Earthquakes, in any given place, are rare and the processes that cause them not always fully understood. There is no widely accepted scientific method for predicting the precise location and time of earthquakes.
However, in April 2009 a laboratory technician, Gioacchino Giuliani, claimed to have predicted an earthquake in advance. He did so by monitoring emissions of radon gas from the ground. However, his warnings were not heeded and he was reported to the police. One week later, a magnitude 6.3 earthquake struck the town of L’Aquila in Italy. The resulting destruction caused the deaths of around 300 people, with many thousands injured or made homeless.
Did Giuliani predict the earthquake? Increases in radon gas have previously been observed prior to earthquakes. However, earthquakes have also been observed without prior releases in radon gas, so it cannot be used as a reliable precursor. Additionally, releases of radon gas have been observed and no earthquake has followed, so it is also necessary to predict when earthquakes won’t happen. Otherwise false alarms might lead to a loss of credibility and ignorance of further warnings.

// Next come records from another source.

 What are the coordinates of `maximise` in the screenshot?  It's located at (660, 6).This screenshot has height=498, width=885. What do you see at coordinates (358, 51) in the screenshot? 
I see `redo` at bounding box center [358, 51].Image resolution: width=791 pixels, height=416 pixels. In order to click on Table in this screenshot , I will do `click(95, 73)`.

Would it have made any difference if the warning had been listened to? It turned out that Giuliani’s prediction was inaccurate by about 55 km. In the event that the warning had been acted on, it might have resulted in people being evacuated from an area that turned out to be safe, into an area of higher risk.

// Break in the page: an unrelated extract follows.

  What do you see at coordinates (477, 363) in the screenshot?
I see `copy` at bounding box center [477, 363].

The story has resurfaced because the Prosecutor’s Office of L’Aquila recently indicted a number of seismologists and civil protection officials for manslaughter, for failing to warn the local population of the earthquake. However, predictions of such hazards are only useful when based on reliable scientific methods (reducing false alarms) and have the precision required to allow an appropriate emergency response.